Jego łupem padały torebki przewożone w autach na przednim fotelu. Zatrzymany przez północnopraskich kryminalnych Kamil N. naraził okradzionych ludzi na łączne straty blisko 5500 złotych. 28-latek usłyszał cztery zarzuty kradzieży z włamaniem. Za popełnione przestępstwa może spędzić za kratkami nawet 10 lat.

Północnoprascy policjanci mimo wielokrotnych apeli o nieprzewożenie wartościowych rzeczy na przednim siedzeniu aut, odnotowali kilka przypadków kradzieży z włamaniem. Nieznany sprawca błyskawicznie wybijając szybę, w stojących w korkach ulicznych, czy też na skrzyżowaniach samochodach, kradł torebki z dokumentami, portfelami i telefonami. W każdym z przypadków pokrzywdzeni kierowcy nie zapamiętali wyglądu sprawców. Jednak dzięki przypadkowemu świadkowi jednego ze zdarzeń, który dokładnie przyjrzał się złodziejowi, sprawa ruszyła do przodu. Dzięki niemu kryminalni natychmiast ustalili, kim jest "amator szybkich torebek", zatrzymując go wczoraj w miejscu zamieszkania.

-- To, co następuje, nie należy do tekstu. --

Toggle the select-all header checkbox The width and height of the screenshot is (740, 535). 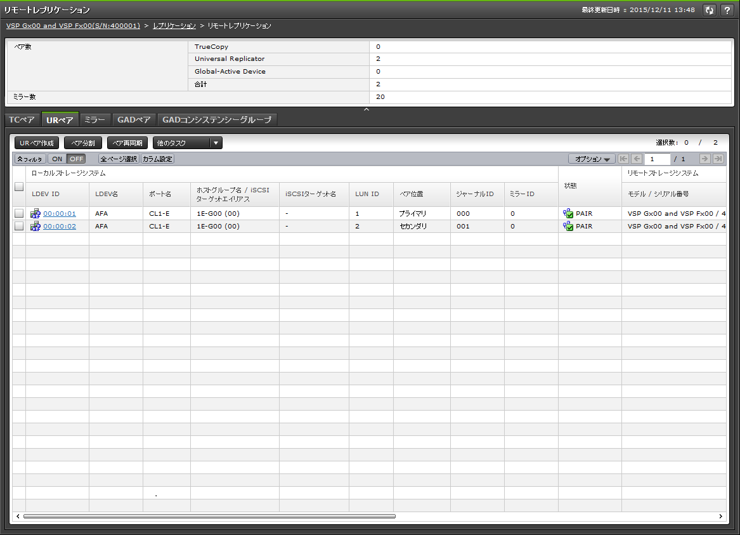(19, 187)
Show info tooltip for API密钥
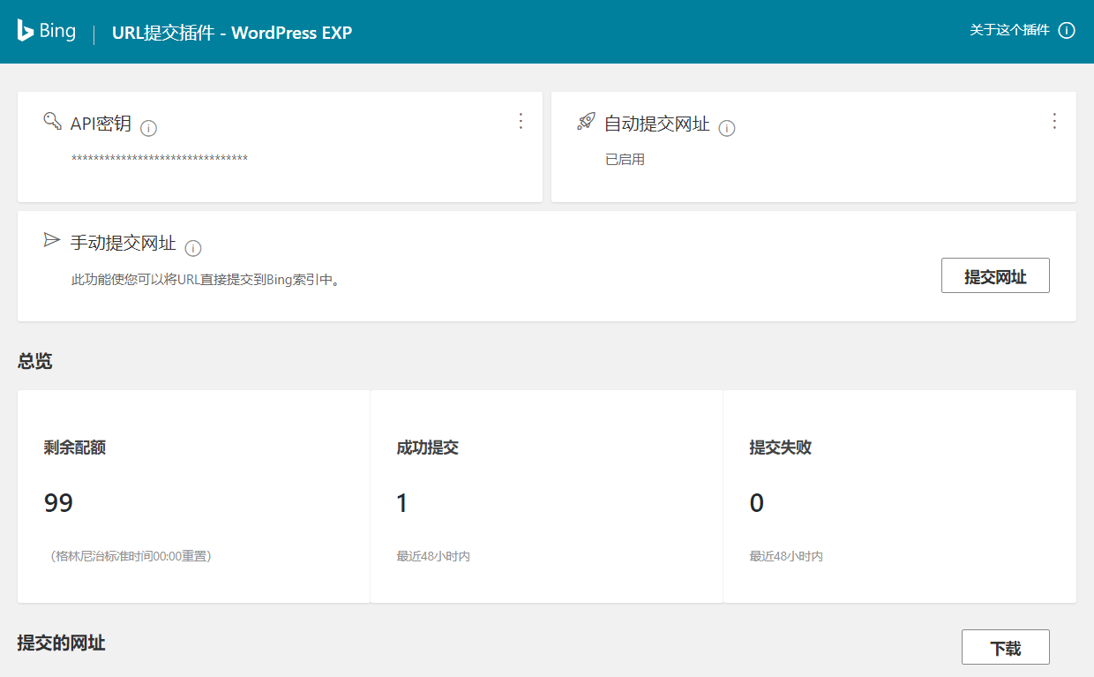Viewport: 1094px width, 677px height. pos(148,129)
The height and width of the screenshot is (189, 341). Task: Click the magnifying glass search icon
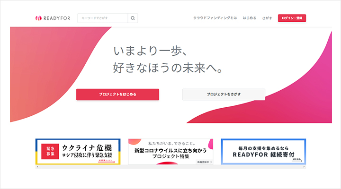[x=133, y=18]
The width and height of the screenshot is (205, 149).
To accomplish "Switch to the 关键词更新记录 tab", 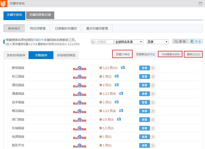I will [x=40, y=15].
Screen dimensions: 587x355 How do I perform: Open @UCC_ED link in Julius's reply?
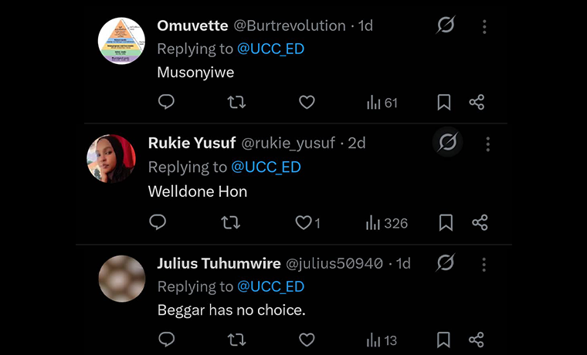pyautogui.click(x=270, y=286)
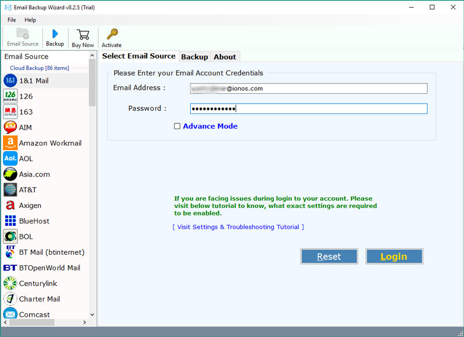This screenshot has height=337, width=464.
Task: Click the Reset button
Action: point(329,256)
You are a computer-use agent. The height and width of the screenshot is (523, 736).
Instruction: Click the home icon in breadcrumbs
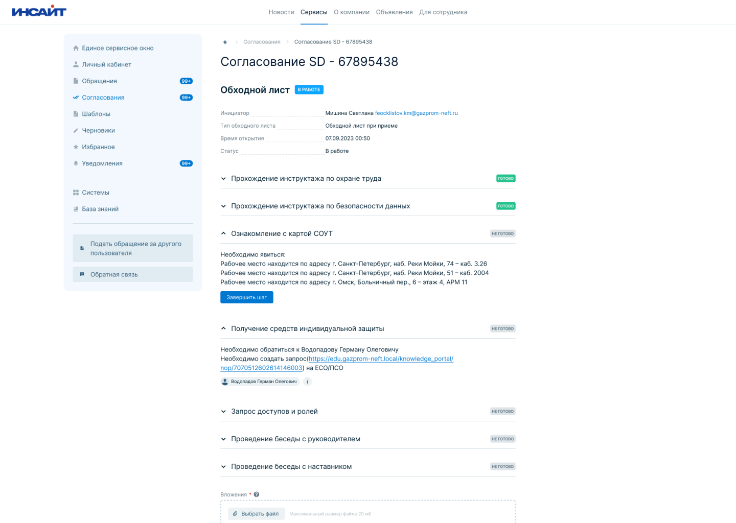pyautogui.click(x=225, y=42)
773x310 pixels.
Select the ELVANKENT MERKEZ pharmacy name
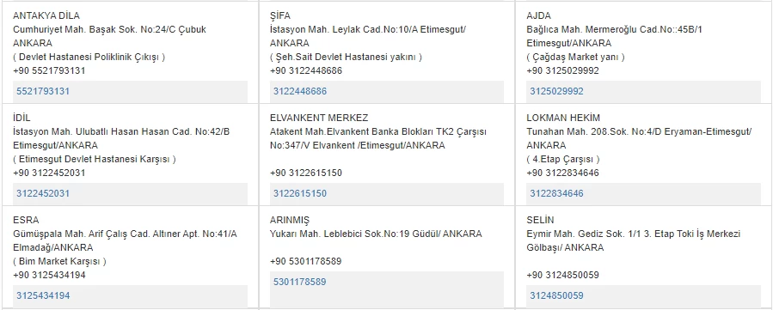pos(319,119)
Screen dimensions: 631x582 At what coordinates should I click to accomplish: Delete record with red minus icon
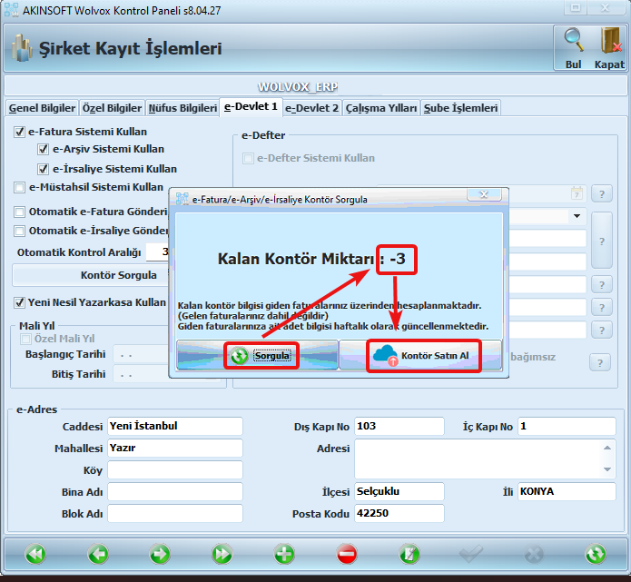pos(346,553)
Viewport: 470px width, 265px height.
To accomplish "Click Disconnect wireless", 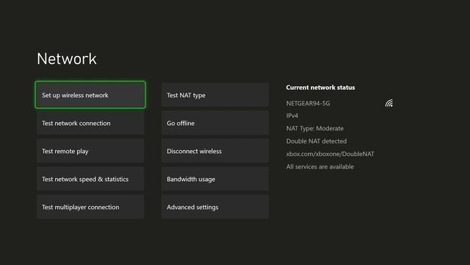I will tap(215, 151).
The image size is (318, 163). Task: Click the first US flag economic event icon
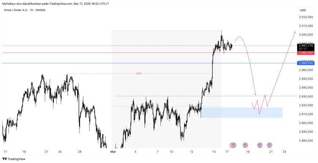pos(233,145)
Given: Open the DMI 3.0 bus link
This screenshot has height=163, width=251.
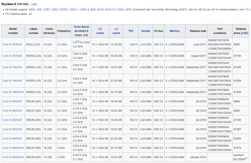Looking at the screenshot, I should [x=158, y=45].
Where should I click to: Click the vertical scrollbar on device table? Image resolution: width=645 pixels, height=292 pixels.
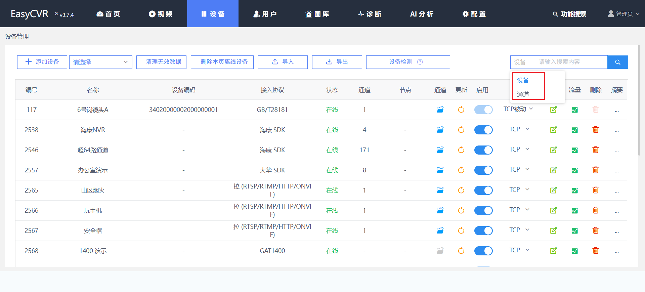click(639, 101)
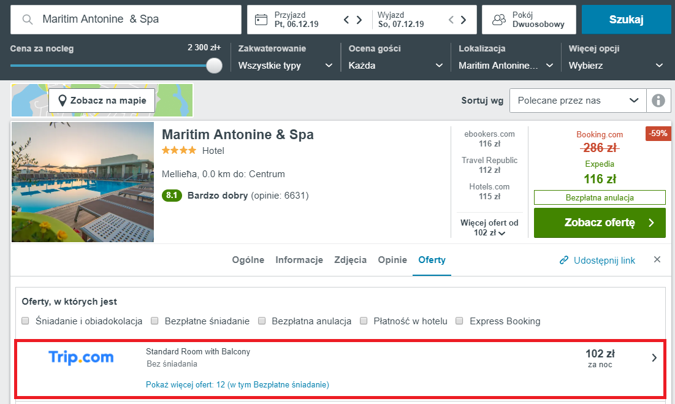This screenshot has width=675, height=404.
Task: Tick the Bezpłatna anulacja checkbox
Action: (262, 321)
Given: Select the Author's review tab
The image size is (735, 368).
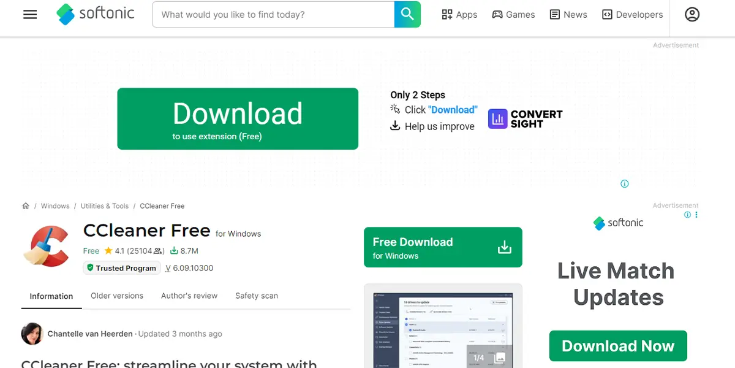Looking at the screenshot, I should point(189,296).
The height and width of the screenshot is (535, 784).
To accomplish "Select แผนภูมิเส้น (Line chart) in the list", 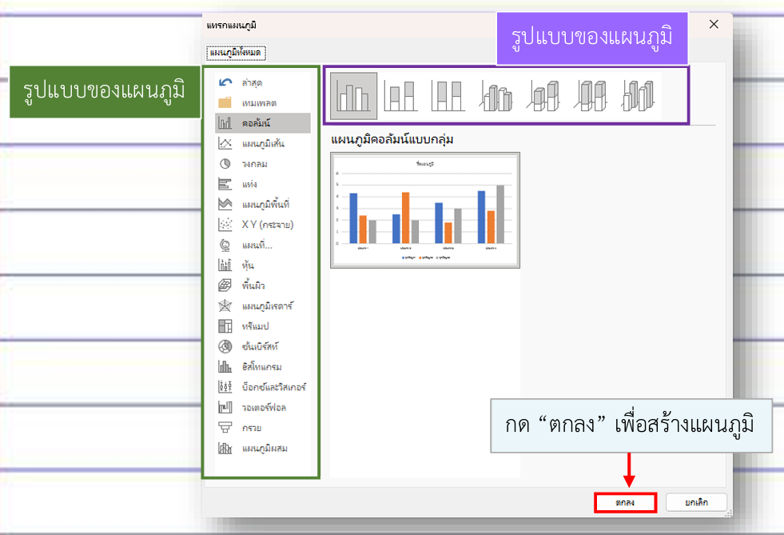I will click(x=262, y=144).
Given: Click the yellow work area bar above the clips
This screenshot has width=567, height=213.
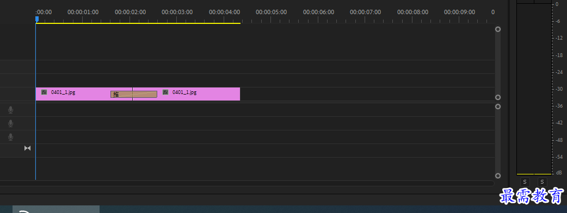Looking at the screenshot, I should (x=138, y=23).
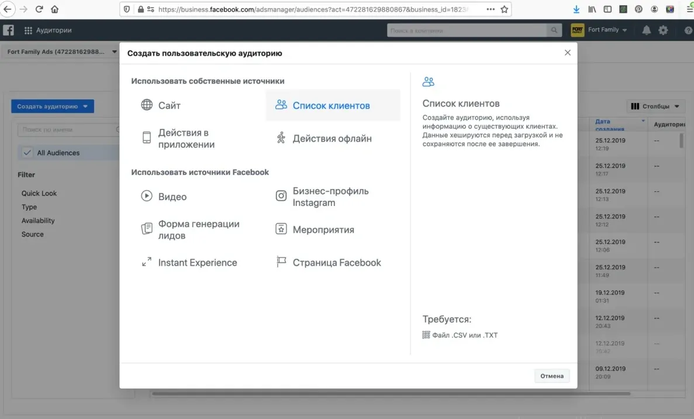Select the Форма генерации лидов icon
The width and height of the screenshot is (694, 419).
(x=147, y=229)
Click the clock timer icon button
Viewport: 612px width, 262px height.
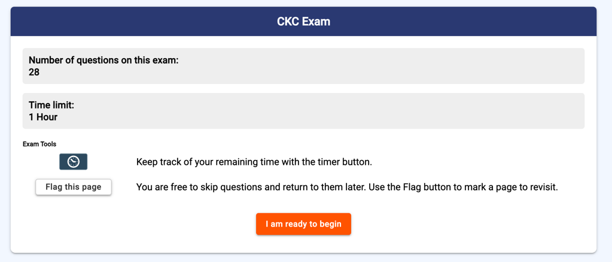[73, 161]
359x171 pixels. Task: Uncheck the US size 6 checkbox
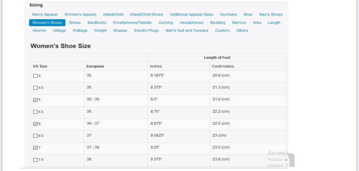tap(35, 124)
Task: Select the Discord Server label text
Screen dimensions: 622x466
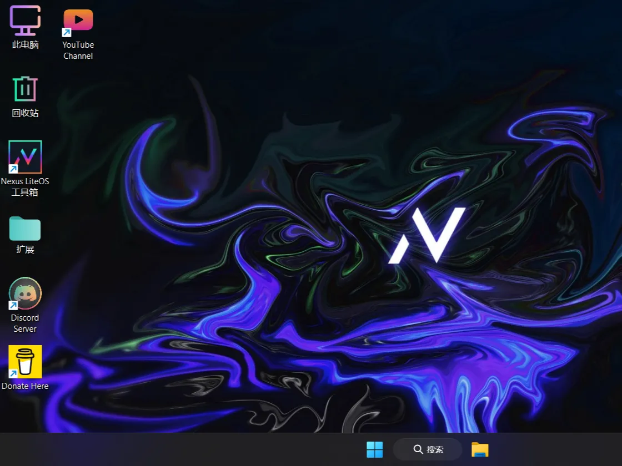Action: pyautogui.click(x=24, y=323)
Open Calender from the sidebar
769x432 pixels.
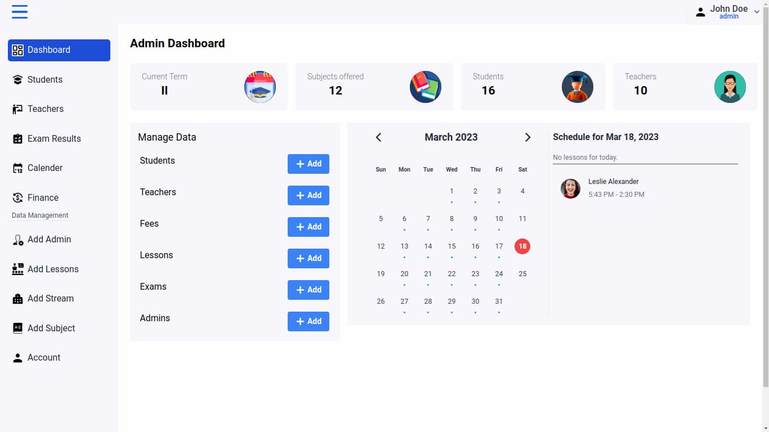(x=45, y=168)
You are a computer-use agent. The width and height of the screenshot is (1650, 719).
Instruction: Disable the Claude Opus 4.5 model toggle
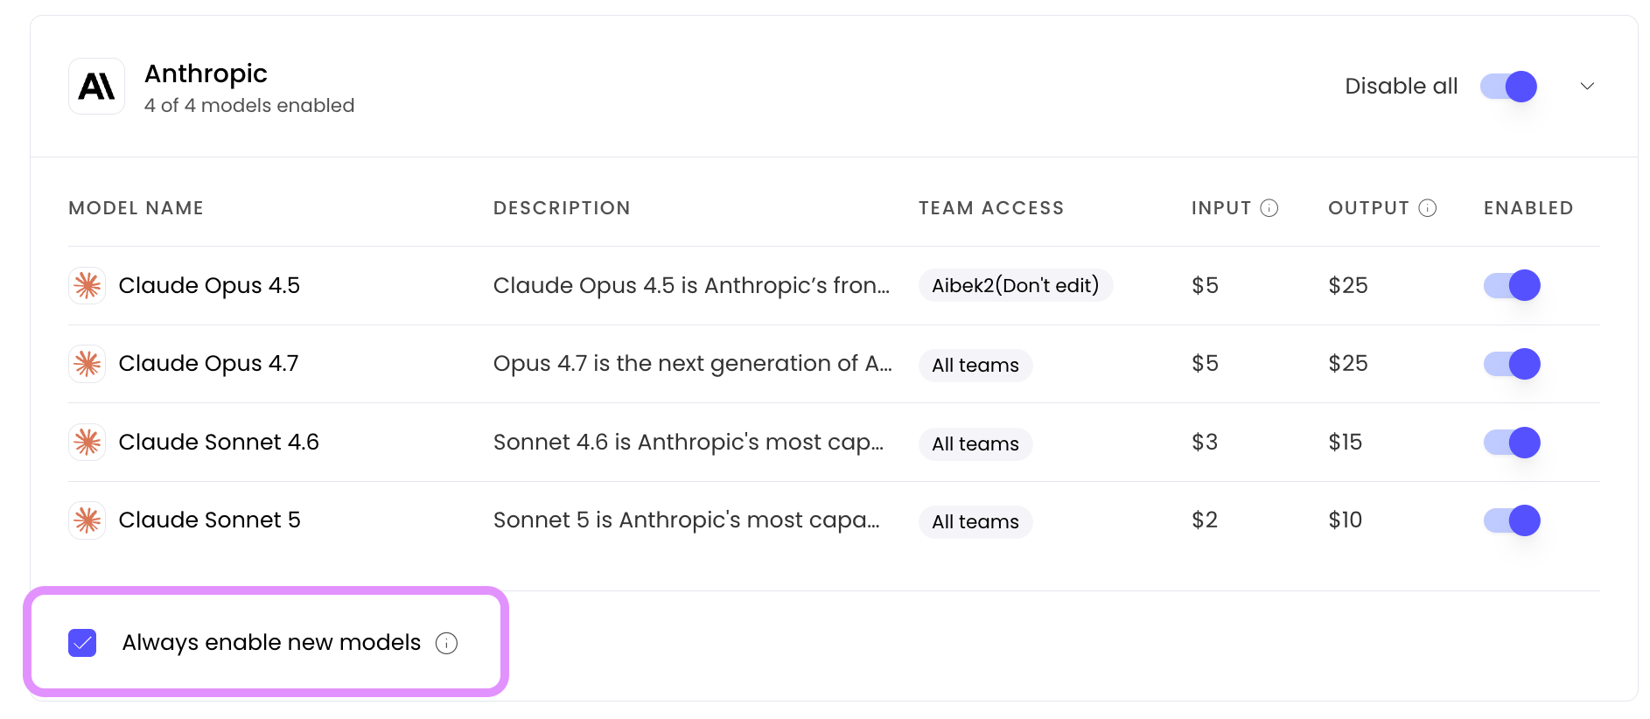tap(1512, 285)
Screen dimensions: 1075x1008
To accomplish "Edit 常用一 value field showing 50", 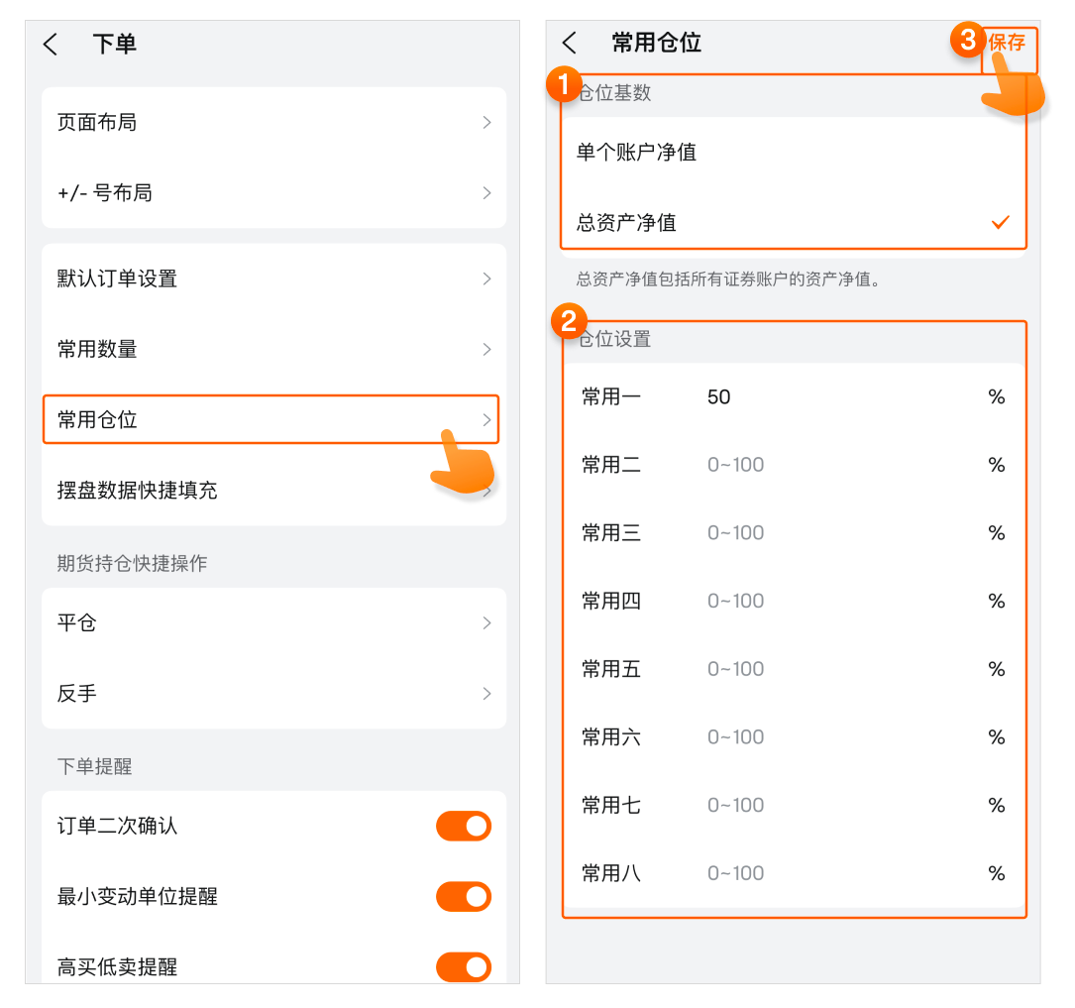I will coord(832,397).
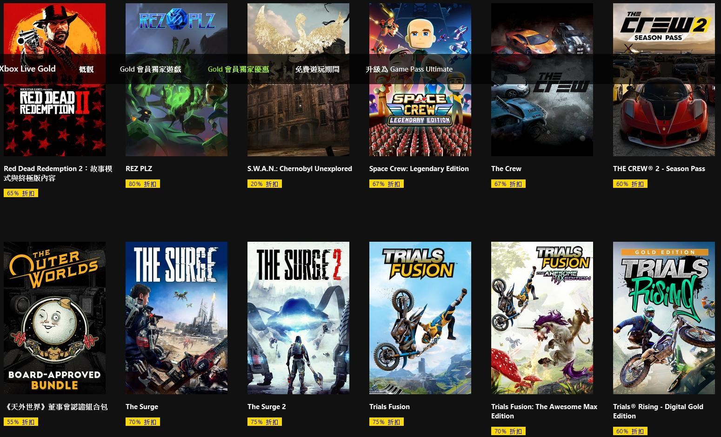Open The Surge 2 cover art

(298, 318)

28-letni Kamil N. przyznał się do czterech tego typu przestępstw. Za kradzieże z włamaniem, których się dopuścił we wrześniu, dwóch w październiku i jednej w listopadzie, na ulicach Radzymińskiej, Grodzieńskiej i Ząbkowskiej, gdzie łączna kwota strat wyniosła blisko 5500 złotych usłyszał zarzuty. Grozi mu teraz do dziesięciu lat więzienia.